Mama Bear Gentle Baby is a liquid detergent from Amazon's brand. It comes in a pack of two 40 ounce size bottles we think are easy to manage and thoughtfully designed. The package is adorable, and the lid is easy to use with no drips or sticky build-up. This detergent is USDA certified as 95% bio-based and scented with essential oils and botanical extracts with a light scent that isn't offensive. It is free of phthalates, 1,4 dioxane, dyes, and artificial scents and is cruelty-free. The formulation is suitable for h.e. and regular washing machines.While this detergent's scent is light, non-offensive, and doesn't linger, we don't think baby detergent should be scented. While they claim the scent is "naturally derived" without details, it is impossible to determine if the ingredients include potential irritants or how many ingredients makeup the odor. While we like the efforts to be eco-friendly and cruelty-free, the detergent isn't as effective as the competition leaving behind some minor staining of poo and green beans. Even after pre-treating, we could still see discoloration on the white onesie. Overall, the bio-based formulation and lack of most irritants could make some staining acceptable for those on a tighter budget.

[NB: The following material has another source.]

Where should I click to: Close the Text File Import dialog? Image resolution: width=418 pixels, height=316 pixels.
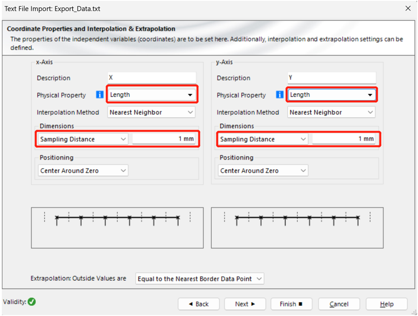[x=408, y=8]
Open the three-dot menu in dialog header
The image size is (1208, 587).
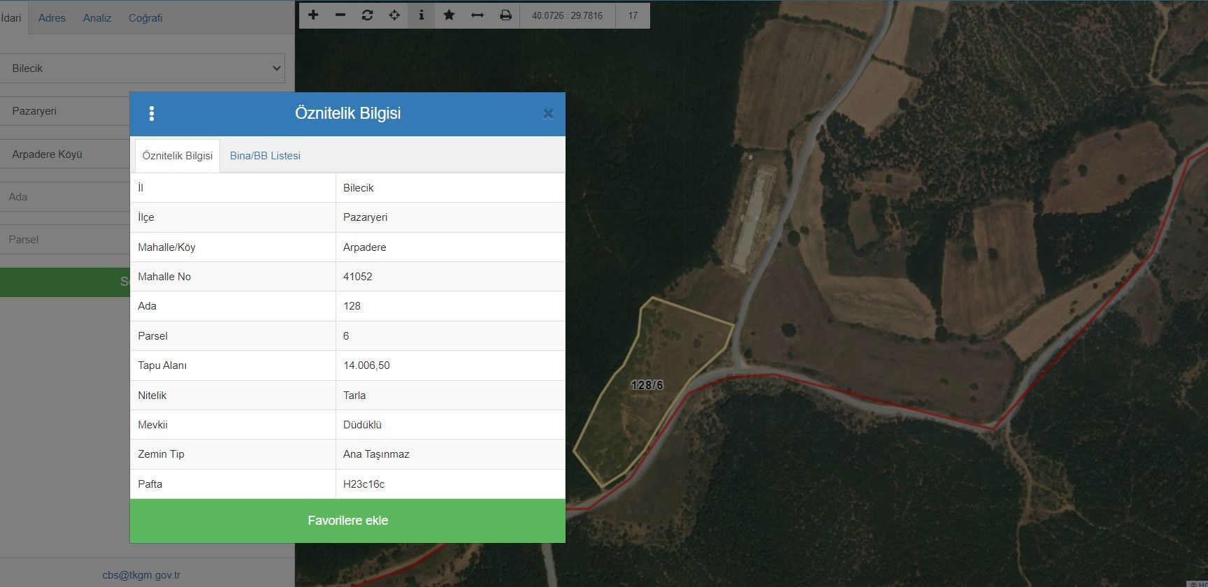(152, 114)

The Attitude Little Ones Fragrance-Free Laundry Detergent is an eco-healthy detergent alternative that we can't say enough good things about. Not only does it get clothes clean, but it is vegan and cruelty-free. We love the limited ingredient list and that it is one of the few in our review to rate an A on EWG. This product is fragrance-free with no odor AT ALL, and it is free of dyes, carcinogen ingredients, and by-products. It is CO2 neutral with no impact on climate change, and you only need a small amount for a normal size load.
This detergent only comes in a fairly small bottle, so while it should last for a while, it might disappoint users used to the giant economy bottle you can buy in a box store. Also, it is a little more expensive than the competition. While we believe the additional cost is worth it for everything you get and the lack of impact on climate change, it could make it a no-go for those on a strict budget. Overall, there is no real fault to find with this exceptional product, and any family concerned about the environment or limiting chemicals near their baby will love the Attitude Little Ones.

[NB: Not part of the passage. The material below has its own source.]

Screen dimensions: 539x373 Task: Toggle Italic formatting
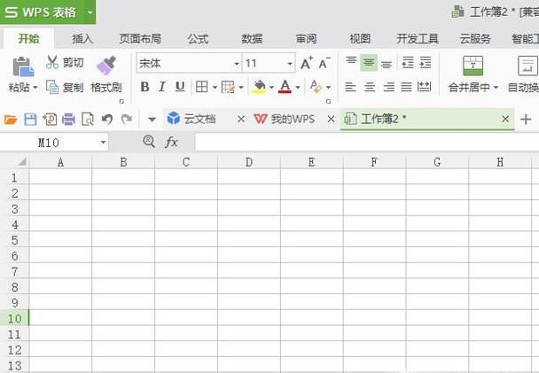162,87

Puracy Natural comes in a small bottle with a big impact working for up to 96 loads when used as directed! This easy to use pump bottle detergent is free of sodium lauryl sulfate (SLS), sodium laureth sulfate (SLES), sodium coco sulfate (SCS), petrochemicals, sulfates, caustics, phosphates, animal by-products, dyes, chlorine, allergens, or optical brighteners and is certified cruelty-free. The pump comes loose, and you need to screw it in place, but it is a nice change from the more common fill the lid variety. It is a plant-based formula that is safe for septic systems, vegan, gluten-free, and biodegradable. The company claims it is 99.5% natural. In our tests, it worked well on our food and formula stains, with only a light yellow discoloring from the fecal matter.While the Puracy liquid worked well on the food and formula staining, it struggled somewhat with the poop. It didn't have as much staining as some other contenders, but you can see a yellow remnant under some lights. It is also somewhat more expensive than the competition. However, if you do the math per load with 96 loads in one bottle, it is actually fairly economical per load. Unfortunately, we suspect most parents will use more than they need as the prescribed amount doesn't "feel" like enough, and we struggled with the desire to add more liquid to each load. Overall, we like the lack of concerning chemicals and that it is safe for septic systems and cruelty-free. The fact that it more or less gets clothes clean in our testing is just icing on the cake.
Seventh Generation Free and Clear is a biodegradable detergent from a well-known brand. It is a 96% USDA Certified Bio-based Product, free from dyes, artificial brighteners, and fragrances. In our tests, this option left clothes smelling fresh and feeling soft. Seventh Generation is produced in the USA, comes in a smaller, easy-to-handle bottle with a mess-free lid.This detergent includes methylisothiazolinone (a synthetic preservative), which is not considered environmentally-friendly and is a potential irritant or allergen. While not a deal-breaker, it is important to mention for those with highly sensitive skin. Seventh Generation is a little spendier than others in our review, covering about 53 loads for a price on par with those that cover closer to 90. It didn't perform well in our tests with any substance, leaving behind staining evidence of formula, food, and poo. In the end, there is nothing supremely wrong with this detergent. This product provides excellent performance, but there are some eco-healthier, more effective, and less expensive choices in this lineup.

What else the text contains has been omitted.